══ EXTRACT TO READ ══

In that opinion, then-Chancellor Leo E. Strine, Jr. concluded that the business judgment rule would apply to controlling stockholder transactions if the following six conditions were satisfied: “(i) the controller conditions the procession of the transaction on the approval of both a special committee and a majority of the minority stockholders; (ii) the special committee is independent; (iii) the special committee is empowered to freely select its own advisors and to say no definitively; (iv) the special committee meets its duty of care; (v) the vote of the minority is informed; and (vi) there is no coercion of the minority.” In re MFW, 67 A.3d at 535.

As explained by Chancellor Strine, such a rule would “provide a strong incentive for controlling stockholders to accord minority investors the transactional structure that respected scholars believe will provide them the best protection.” In re MFW, 67 A.3d at 502-03. The court reasoned that those two protections in tandem are more valuable to stockholders than the more abstract benefits derived from a higher standard of review, because there is a “strong incentive [ ] created to give minority stockholders much broader access to the transactional structure that is most likely to effectively protect their interests …” and which “replicates the arm’s-length merger steps of the DGCL by ‘requir[ing] two independent approvals.’” Id. at 528 (quoting Cox Commc’ns, 879 A.2d at 618).

═══
══ SOURCE DATA ══

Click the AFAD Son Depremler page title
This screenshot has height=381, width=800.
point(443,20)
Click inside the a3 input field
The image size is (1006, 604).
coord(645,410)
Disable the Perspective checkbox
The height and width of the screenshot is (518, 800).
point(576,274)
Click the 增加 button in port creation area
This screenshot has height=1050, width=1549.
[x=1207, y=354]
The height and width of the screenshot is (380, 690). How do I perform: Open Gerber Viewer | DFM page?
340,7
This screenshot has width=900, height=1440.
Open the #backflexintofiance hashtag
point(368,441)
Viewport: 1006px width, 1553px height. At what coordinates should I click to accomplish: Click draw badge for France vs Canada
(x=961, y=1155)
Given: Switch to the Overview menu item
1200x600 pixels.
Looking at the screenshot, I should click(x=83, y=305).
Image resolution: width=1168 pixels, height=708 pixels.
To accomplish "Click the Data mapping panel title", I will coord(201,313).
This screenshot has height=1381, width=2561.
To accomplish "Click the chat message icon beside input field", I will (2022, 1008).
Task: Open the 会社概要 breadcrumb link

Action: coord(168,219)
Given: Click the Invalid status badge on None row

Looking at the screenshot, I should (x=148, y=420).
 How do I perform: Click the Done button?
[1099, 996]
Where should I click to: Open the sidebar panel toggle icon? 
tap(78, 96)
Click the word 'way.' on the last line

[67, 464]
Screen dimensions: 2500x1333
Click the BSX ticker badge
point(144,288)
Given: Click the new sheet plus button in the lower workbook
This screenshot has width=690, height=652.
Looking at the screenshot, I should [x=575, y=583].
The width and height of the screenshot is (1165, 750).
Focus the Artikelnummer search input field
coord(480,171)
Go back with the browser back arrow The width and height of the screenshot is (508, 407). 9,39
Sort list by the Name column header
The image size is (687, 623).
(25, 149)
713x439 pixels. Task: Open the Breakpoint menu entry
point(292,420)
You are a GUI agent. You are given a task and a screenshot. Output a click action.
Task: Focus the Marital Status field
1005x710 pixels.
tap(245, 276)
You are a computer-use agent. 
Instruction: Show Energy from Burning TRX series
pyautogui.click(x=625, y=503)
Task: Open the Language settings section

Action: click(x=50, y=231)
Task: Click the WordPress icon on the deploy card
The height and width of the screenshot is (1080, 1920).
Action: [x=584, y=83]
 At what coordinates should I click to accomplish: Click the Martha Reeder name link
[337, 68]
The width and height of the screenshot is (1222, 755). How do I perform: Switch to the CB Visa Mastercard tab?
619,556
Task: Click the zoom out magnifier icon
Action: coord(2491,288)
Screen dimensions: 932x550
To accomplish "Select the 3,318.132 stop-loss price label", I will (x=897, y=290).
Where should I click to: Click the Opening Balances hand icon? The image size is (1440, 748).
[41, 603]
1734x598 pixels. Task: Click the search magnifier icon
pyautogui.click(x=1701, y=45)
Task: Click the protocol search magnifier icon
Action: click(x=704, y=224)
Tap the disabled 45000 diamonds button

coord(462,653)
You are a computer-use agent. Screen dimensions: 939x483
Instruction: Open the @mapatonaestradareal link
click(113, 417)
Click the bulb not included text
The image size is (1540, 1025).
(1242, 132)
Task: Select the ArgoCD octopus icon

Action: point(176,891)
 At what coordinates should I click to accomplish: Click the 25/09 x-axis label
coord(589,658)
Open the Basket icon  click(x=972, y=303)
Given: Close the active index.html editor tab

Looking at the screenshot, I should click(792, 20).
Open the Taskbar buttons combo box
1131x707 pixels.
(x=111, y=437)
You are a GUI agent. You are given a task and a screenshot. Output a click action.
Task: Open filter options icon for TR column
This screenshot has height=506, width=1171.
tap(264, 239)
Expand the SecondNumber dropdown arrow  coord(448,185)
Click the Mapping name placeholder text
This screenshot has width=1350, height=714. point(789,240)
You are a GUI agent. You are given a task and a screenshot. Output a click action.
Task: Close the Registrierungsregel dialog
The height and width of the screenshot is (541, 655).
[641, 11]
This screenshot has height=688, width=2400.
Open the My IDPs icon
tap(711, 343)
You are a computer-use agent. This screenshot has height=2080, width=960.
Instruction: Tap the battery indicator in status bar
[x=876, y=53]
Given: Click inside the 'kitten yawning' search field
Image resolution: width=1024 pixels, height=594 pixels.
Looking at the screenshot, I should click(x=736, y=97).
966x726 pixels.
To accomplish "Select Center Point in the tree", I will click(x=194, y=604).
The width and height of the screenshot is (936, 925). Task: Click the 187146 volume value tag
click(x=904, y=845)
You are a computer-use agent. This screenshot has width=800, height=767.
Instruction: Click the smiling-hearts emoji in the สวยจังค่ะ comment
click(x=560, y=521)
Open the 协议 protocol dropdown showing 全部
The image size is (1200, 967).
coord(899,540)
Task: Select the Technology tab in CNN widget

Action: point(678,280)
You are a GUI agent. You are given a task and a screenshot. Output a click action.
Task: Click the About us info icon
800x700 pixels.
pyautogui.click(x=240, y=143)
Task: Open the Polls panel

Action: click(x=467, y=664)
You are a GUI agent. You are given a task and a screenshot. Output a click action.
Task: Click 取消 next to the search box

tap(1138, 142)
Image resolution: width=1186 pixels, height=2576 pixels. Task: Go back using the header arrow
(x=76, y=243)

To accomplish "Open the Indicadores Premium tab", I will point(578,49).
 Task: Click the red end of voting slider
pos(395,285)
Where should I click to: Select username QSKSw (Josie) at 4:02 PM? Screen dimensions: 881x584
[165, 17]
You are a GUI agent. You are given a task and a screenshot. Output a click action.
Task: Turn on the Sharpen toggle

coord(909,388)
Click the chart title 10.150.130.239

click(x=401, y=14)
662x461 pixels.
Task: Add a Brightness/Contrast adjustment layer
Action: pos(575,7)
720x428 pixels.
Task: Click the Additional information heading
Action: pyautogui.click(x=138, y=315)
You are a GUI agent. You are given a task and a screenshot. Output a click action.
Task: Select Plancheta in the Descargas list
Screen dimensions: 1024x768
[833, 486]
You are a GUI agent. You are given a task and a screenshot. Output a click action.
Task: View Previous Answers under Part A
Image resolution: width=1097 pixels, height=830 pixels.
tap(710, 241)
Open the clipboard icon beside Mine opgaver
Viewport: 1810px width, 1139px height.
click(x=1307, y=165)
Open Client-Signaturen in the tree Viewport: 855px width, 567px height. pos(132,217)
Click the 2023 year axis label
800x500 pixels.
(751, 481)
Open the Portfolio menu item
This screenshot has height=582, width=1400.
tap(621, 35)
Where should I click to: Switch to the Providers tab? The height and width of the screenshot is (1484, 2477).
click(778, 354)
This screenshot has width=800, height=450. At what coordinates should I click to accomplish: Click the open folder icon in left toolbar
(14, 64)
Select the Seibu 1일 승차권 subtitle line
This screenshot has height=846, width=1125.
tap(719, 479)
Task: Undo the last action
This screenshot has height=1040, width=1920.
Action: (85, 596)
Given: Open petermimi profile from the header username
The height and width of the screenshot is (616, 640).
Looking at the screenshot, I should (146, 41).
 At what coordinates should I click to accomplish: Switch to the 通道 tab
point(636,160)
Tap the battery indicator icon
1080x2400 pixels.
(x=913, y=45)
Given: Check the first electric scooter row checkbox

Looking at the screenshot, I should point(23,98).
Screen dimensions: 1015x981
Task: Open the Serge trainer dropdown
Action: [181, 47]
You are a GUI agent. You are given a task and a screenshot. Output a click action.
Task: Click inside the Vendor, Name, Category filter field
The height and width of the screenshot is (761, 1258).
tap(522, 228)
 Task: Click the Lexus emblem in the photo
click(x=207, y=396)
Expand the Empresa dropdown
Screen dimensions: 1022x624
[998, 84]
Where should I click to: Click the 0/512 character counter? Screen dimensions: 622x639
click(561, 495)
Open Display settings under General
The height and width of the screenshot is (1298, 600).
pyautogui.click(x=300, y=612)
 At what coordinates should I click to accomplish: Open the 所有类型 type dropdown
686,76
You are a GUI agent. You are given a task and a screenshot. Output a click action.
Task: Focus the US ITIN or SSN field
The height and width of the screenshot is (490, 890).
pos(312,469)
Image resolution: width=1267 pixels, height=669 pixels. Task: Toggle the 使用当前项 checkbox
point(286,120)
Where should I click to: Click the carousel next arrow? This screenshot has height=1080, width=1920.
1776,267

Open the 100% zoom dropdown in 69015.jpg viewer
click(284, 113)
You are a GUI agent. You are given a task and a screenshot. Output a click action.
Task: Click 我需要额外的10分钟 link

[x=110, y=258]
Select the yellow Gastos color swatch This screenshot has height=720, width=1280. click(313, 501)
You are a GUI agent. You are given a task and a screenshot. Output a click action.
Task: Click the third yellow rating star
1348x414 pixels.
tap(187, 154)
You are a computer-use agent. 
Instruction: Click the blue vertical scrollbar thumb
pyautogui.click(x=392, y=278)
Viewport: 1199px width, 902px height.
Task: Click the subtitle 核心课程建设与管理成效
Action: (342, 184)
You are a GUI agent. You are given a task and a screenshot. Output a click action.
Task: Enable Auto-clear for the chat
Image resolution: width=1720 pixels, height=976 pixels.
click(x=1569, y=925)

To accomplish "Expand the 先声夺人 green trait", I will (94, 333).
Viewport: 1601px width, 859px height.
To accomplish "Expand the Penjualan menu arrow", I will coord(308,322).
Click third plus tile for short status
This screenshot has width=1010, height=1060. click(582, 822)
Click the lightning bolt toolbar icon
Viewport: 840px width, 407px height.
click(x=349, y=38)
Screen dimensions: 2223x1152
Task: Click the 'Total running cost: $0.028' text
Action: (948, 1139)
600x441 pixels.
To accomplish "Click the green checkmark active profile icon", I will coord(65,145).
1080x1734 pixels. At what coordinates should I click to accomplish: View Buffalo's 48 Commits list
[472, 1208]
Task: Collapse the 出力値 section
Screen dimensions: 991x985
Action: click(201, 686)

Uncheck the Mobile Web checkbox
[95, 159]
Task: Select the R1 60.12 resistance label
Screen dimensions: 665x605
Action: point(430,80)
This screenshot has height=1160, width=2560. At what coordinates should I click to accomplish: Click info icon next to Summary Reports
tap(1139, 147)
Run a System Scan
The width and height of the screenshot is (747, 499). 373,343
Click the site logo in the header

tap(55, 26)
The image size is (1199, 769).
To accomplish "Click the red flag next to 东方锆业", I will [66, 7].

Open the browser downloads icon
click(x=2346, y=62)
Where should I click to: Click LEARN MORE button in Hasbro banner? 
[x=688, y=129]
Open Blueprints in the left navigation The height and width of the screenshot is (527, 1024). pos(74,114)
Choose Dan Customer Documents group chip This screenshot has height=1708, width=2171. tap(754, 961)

═══

EXERCISE INSTRUCTIONS |
a. Using the excerpt on In re MFW, decide whether each statement agrees with it. Answer yes or no, and quote the words that decide it. (i) The special committee must be independent. (ii) Approval by the special committee alone is enough for the business judgment rule to apply. (iii) The structure replicates the arm’s-length merger steps of the DGCL.
b. Substitute "web browser" for "browser" in the rows starting at "Run a System Scan" and ending at "[x=688, y=129]", and output only those rows.
The MFW excerpt and the rows were taken from separate sources.

THE REPLIES |
a.
(i) Yes: "(ii) the special committee is independent"
(ii) No: "the controller conditions the procession of the transaction on the approval of both a special committee and a majority of the minority stockholders"
(iii) Yes: "replicates the arm’s-length merger steps of the DGCL by ‘requir[ing] two independent approvals.’"

b.
Run a System Scan
The width and height of the screenshot is (747, 499). 373,343
Click the site logo in the header

tap(55, 26)
The image size is (1199, 769).
To accomplish "Click the red flag next to 东方锆业", I will [66, 7].

Open the web browser downloads icon
click(x=2346, y=62)
Where should I click to: Click LEARN MORE button in Hasbro banner? 
[x=688, y=129]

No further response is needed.